Text passage:
--

[Python-Dev] Context management patterns

Sat Oct 19 08:38:39 CEST 2013

On 18 October 2013 03:25, Glenn Linderman <v+python at g.nevcal.com> wrote:
> First, thanks for the education. What you wrote is extremely edifying about
> more than just context managers, and I really appreciate the visionary
> understanding you reported from BrisPy and further elucidated on, regarding
> the educational pattern of using things before you learn how they work...
> that applies strongly in arenas other than programming as well:
>
> - you learn how to walk before you understand the musculoskeletal physics
> - you learn how to turn on/off the lights before you understand how
> electricity works
> - you learn how to drive before you learn how/why a vehicle works
> - you learn how to speak before you understand how grammar works
> - you learn how to locate the constellations before you understand
> interplanetary gravitational forces
> - many, many, many, many more things
>
> And of course, many people never reach the understanding of how or why for
> many things they commonly use, do, or observe. That's why some people make
> things happen, some people watch what happens, and some people wonder "What
> happened?"
>
> What it doesn't do, though is address the dubious part of the whole
> construct, which is composition.

However, it's important to be clear as to whether the composition
problems are specifically with the context manager form *or* if they
also apply to the underlying exception handling pattern.

Barry raised a good point the other day about how context managers
encapsulate exception handling patterns, and that the level shift
happening with contextlib.suppress vs previous standard library usage
is that it actually takes advantage of the fact that the "with"
statement is a control flow construct that supports suppressing raised
exceptions. By contrast, the previously extracted patterns encountered
in the standard library are all about correct resource handling and
use either the try-finally or the try-except-raise patterns that don't
impact control flow.

--

Dataset section:

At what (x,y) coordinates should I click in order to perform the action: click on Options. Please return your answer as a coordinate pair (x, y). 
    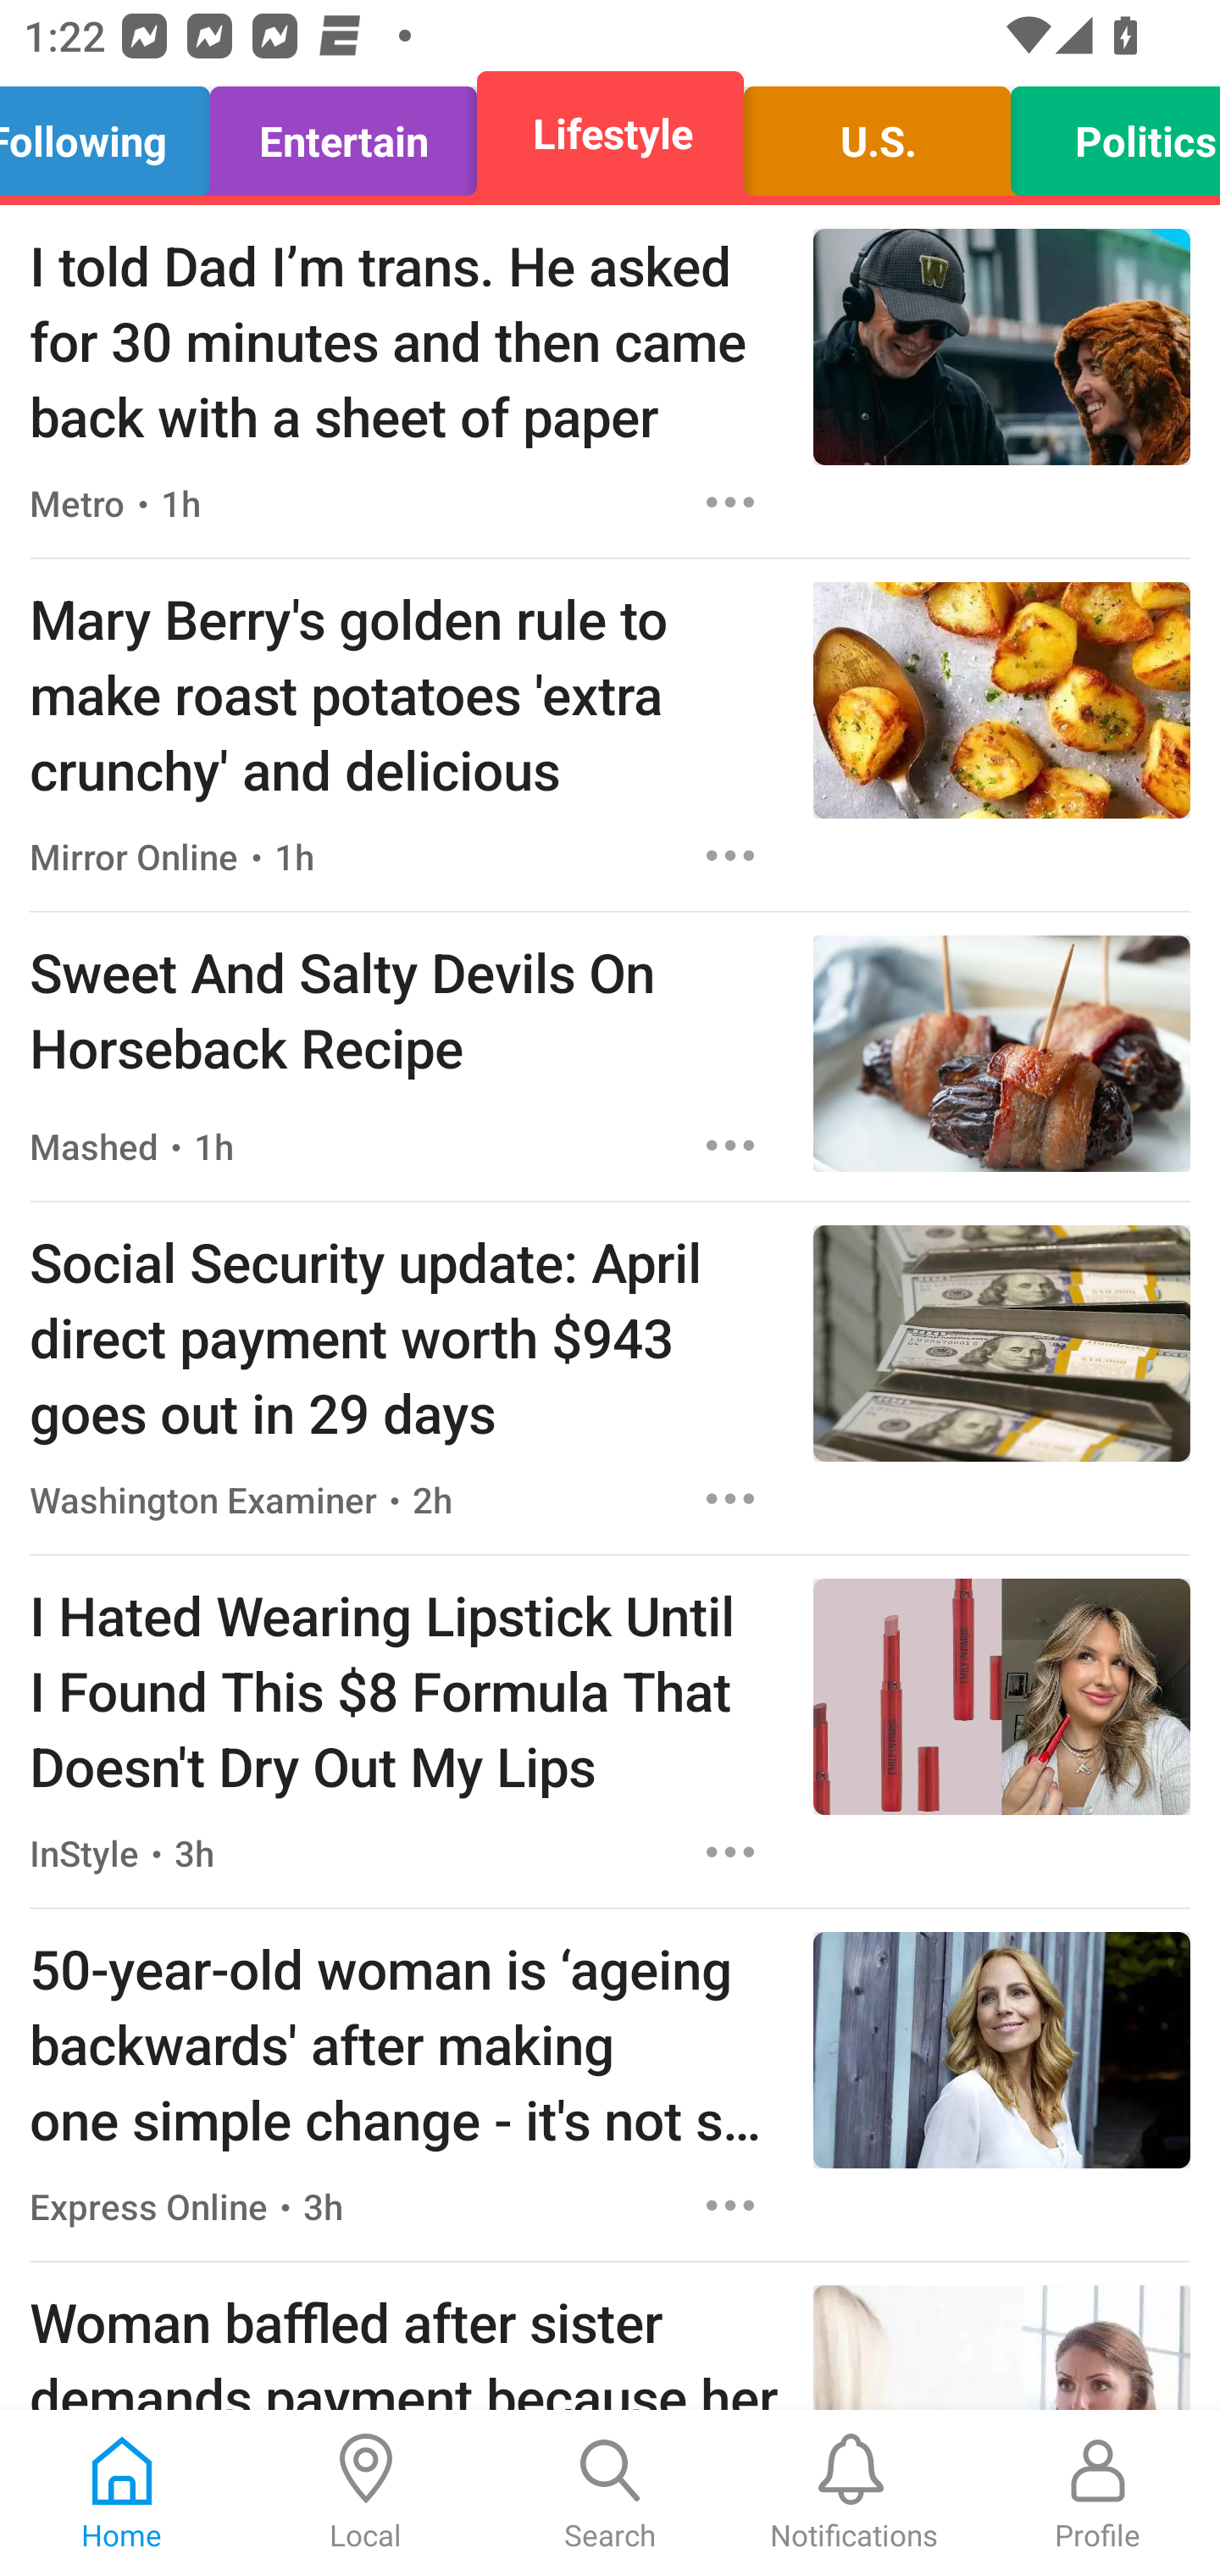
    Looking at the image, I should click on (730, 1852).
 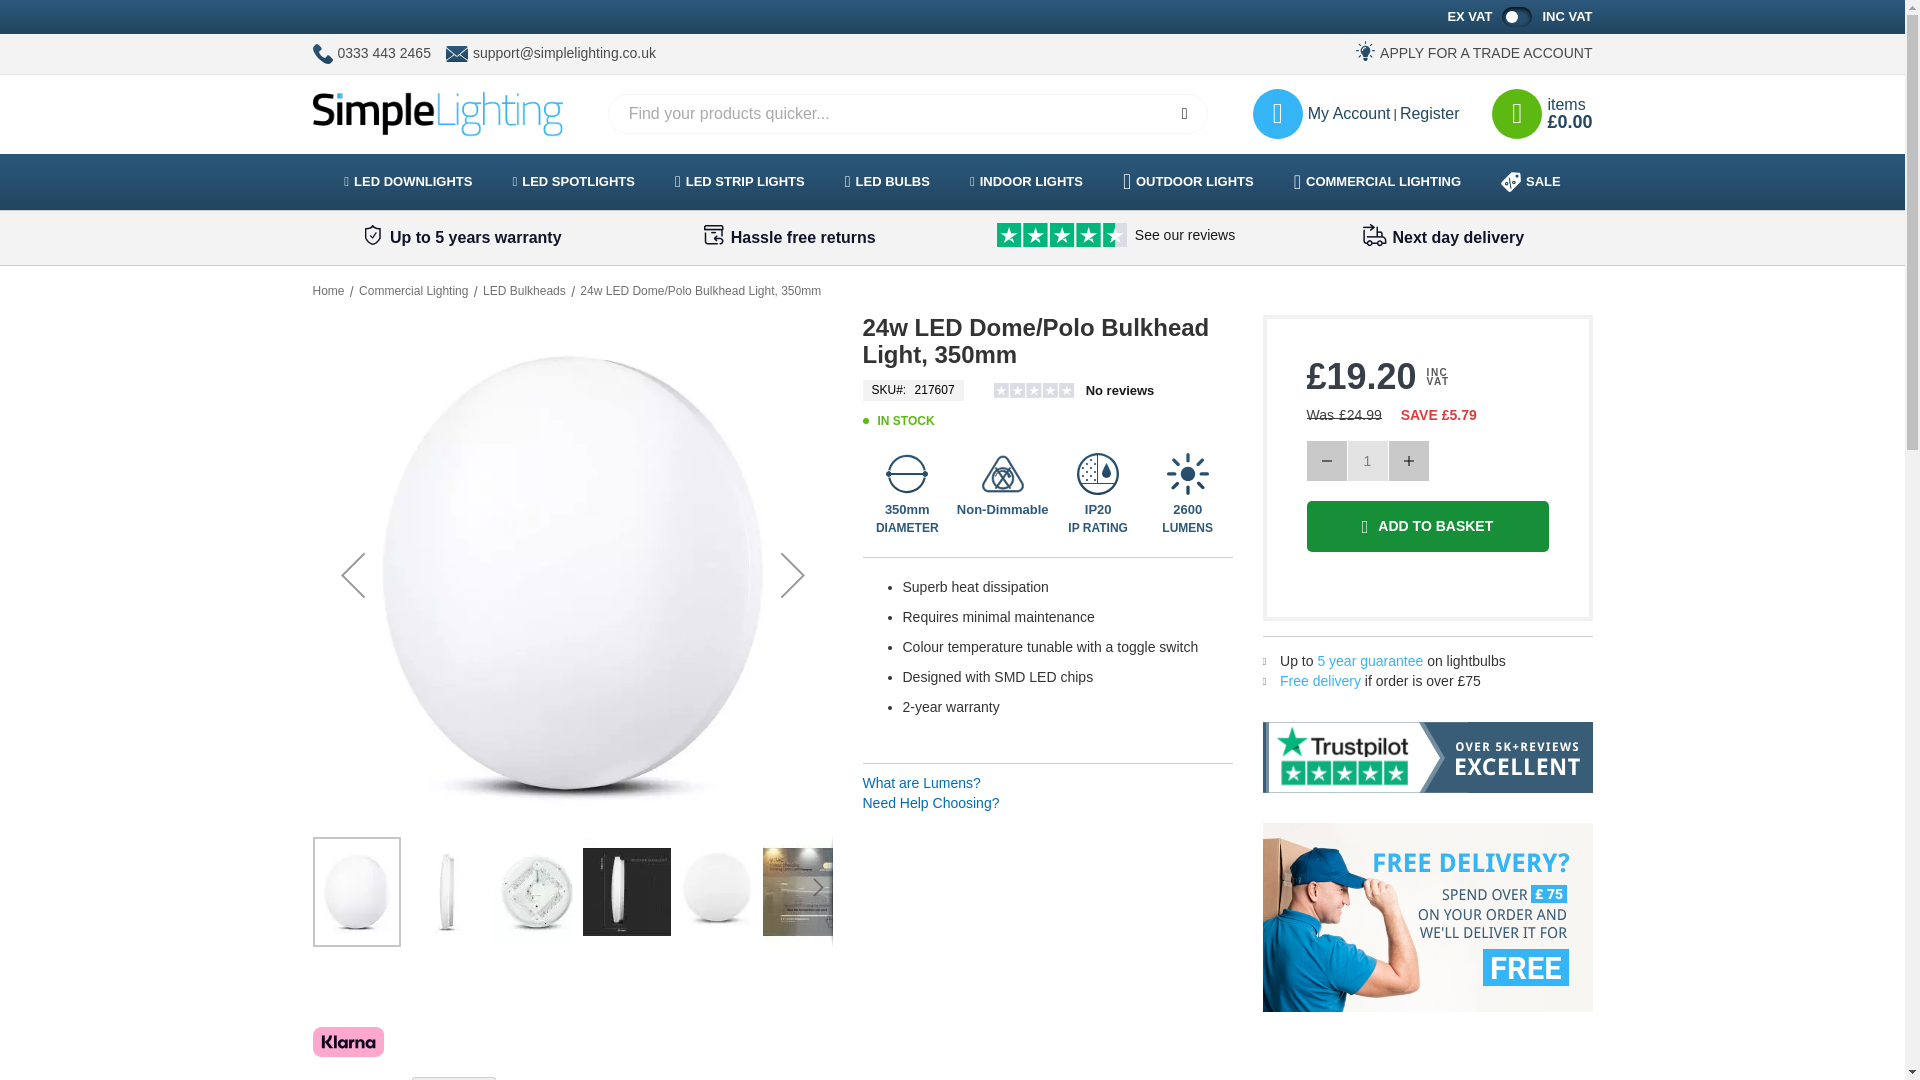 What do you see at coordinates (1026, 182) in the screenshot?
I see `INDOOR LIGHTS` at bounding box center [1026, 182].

--

Written instruction: Print everything in the context managers message from "Barry raised a" down to "impact control flow.". Rely on the mailing-list text only, not on the lines.

Output:
Barry raised a good point the other day about how context managers
encapsulate exception handling patterns, and that the level shift
happening with contextlib.suppress vs previous standard library usage
is that it actually takes advantage of the fact that the "with"
statement is a control flow construct that supports suppressing raised
exceptions. By contrast, the previously extracted patterns encountered
in the standard library are all about correct resource handling and
use either the try-finally or the try-except-raise patterns that don't
impact control flow.